» **What to do**:
Set down the records that follow exactly and completely.

Collected data:
Start of Block

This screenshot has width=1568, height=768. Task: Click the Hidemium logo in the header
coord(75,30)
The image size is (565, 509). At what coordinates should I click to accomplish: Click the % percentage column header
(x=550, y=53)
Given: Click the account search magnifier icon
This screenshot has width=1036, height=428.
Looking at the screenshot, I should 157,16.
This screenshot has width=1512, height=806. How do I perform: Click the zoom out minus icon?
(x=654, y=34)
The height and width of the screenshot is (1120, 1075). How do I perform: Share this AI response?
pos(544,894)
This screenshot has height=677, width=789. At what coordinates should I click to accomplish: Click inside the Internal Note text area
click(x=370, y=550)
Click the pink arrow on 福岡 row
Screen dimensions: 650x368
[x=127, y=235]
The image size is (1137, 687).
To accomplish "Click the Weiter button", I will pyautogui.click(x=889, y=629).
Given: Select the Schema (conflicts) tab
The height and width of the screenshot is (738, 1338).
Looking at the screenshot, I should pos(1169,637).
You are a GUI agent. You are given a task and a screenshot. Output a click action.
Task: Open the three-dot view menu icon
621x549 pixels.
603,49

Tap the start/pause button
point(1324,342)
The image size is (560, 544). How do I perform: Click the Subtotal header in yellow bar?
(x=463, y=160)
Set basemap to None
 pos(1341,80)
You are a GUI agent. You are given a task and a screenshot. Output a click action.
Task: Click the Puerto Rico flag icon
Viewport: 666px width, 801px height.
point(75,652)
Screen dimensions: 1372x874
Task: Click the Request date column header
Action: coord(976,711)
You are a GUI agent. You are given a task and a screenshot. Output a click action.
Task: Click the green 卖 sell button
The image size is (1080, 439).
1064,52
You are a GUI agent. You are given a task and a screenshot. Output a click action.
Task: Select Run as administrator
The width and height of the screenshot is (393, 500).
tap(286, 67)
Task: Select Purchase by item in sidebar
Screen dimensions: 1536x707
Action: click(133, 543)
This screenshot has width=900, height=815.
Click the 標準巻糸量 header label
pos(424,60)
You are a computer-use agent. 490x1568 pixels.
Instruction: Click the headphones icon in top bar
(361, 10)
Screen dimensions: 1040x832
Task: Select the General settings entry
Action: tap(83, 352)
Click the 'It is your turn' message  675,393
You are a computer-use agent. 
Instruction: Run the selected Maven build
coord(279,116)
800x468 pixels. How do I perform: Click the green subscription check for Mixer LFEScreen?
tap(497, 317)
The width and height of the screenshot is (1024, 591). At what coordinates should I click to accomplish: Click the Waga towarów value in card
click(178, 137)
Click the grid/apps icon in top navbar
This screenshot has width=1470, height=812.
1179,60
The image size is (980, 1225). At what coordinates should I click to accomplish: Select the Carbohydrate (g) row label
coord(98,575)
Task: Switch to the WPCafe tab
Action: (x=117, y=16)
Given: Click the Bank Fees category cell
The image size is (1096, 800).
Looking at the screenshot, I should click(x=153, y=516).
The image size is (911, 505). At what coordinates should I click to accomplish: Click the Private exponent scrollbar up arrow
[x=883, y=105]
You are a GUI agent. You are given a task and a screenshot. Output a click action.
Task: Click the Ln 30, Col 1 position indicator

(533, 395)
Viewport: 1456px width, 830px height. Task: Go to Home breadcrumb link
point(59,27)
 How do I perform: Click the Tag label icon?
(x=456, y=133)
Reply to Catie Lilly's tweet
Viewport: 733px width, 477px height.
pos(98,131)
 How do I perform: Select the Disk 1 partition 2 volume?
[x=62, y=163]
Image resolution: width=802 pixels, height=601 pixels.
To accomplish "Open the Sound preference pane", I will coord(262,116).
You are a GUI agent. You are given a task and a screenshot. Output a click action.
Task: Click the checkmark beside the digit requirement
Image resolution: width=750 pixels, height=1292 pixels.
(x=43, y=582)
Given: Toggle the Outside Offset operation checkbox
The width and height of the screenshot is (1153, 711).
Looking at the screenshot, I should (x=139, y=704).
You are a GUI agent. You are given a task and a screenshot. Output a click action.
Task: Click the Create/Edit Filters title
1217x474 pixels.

End of Block

» **Task result**:
This screenshot has width=1568, height=768. Task: Click the Hidemium logo in the header
coord(75,30)
The image size is (565, 509). At what coordinates should I click to accomplish: Click the % percentage column header
(x=550, y=53)
Given: Click the account search magnifier icon
This screenshot has width=1036, height=428.
Looking at the screenshot, I should 157,16.
This screenshot has width=1512, height=806. How do I perform: Click the zoom out minus icon?
(x=654, y=34)
The height and width of the screenshot is (1120, 1075). How do I perform: Share this AI response?
pos(544,894)
This screenshot has height=677, width=789. At what coordinates should I click to accomplish: Click inside the Internal Note text area
click(x=370, y=550)
Click the pink arrow on 福岡 row
Screen dimensions: 650x368
[x=127, y=235]
The image size is (1137, 687).
To accomplish "Click the Weiter button", I will pyautogui.click(x=889, y=629).
Given: Select the Schema (conflicts) tab
The height and width of the screenshot is (738, 1338).
Looking at the screenshot, I should pos(1169,637).
You are a GUI agent. You are given a task and a screenshot. Output a click action.
Task: Open the three-dot view menu icon
621x549 pixels.
603,49

Tap the start/pause button
point(1324,342)
The image size is (560, 544). How do I perform: Click the Subtotal header in yellow bar?
(x=463, y=160)
Set basemap to None
 pos(1341,80)
You are a GUI agent. You are given a task and a screenshot. Output a click action.
Task: Click the Puerto Rico flag icon
Viewport: 666px width, 801px height.
point(75,652)
Screen dimensions: 1372x874
Task: Click the Request date column header
Action: coord(976,711)
You are a GUI agent. You are given a task and a screenshot. Output a click action.
Task: Click the green 卖 sell button
The image size is (1080, 439).
1064,52
You are a GUI agent. You are given a task and a screenshot. Output a click action.
Task: Select Run as administrator
The width and height of the screenshot is (393, 500).
tap(286, 67)
Task: Select Purchase by item in sidebar
Screen dimensions: 1536x707
Action: click(133, 543)
This screenshot has width=900, height=815.
Click the 標準巻糸量 header label
pos(424,60)
You are a computer-use agent. 490x1568 pixels.
Instruction: Click the headphones icon in top bar
(361, 10)
Screen dimensions: 1040x832
Task: Select the General settings entry
Action: tap(83, 352)
Click the 'It is your turn' message  675,393
You are a computer-use agent. 
Instruction: Run the selected Maven build
coord(279,116)
800x468 pixels. How do I perform: Click the green subscription check for Mixer LFEScreen?
tap(497, 317)
The width and height of the screenshot is (1024, 591). At what coordinates should I click to accomplish: Click the Waga towarów value in card
click(178, 137)
Click the grid/apps icon in top navbar
This screenshot has width=1470, height=812.
1179,60
The image size is (980, 1225). At what coordinates should I click to accomplish: Select the Carbohydrate (g) row label
coord(98,575)
Task: Switch to the WPCafe tab
Action: (x=117, y=16)
Given: Click the Bank Fees category cell
The image size is (1096, 800).
Looking at the screenshot, I should click(x=153, y=516).
The image size is (911, 505). At what coordinates should I click to accomplish: Click the Private exponent scrollbar up arrow
[x=883, y=105]
You are a GUI agent. You are given a task and a screenshot. Output a click action.
Task: Click the Ln 30, Col 1 position indicator

(533, 395)
Viewport: 1456px width, 830px height. Task: Go to Home breadcrumb link
point(59,27)
 How do I perform: Click the Tag label icon?
(x=456, y=133)
Reply to Catie Lilly's tweet
Viewport: 733px width, 477px height.
pos(98,131)
 How do I perform: Select the Disk 1 partition 2 volume?
[x=62, y=163]
Image resolution: width=802 pixels, height=601 pixels.
To accomplish "Open the Sound preference pane", I will coord(262,116).
You are a GUI agent. You are given a task and a screenshot. Output a click action.
Task: Click the checkmark beside the digit requirement
Image resolution: width=750 pixels, height=1292 pixels.
(x=43, y=582)
Given: Toggle the Outside Offset operation checkbox
The width and height of the screenshot is (1153, 711).
Looking at the screenshot, I should (x=139, y=704).
You are a GUI agent. You are given a task and a screenshot. Output a click action.
Task: Click the Create/Edit Filters title
1217x474 pixels.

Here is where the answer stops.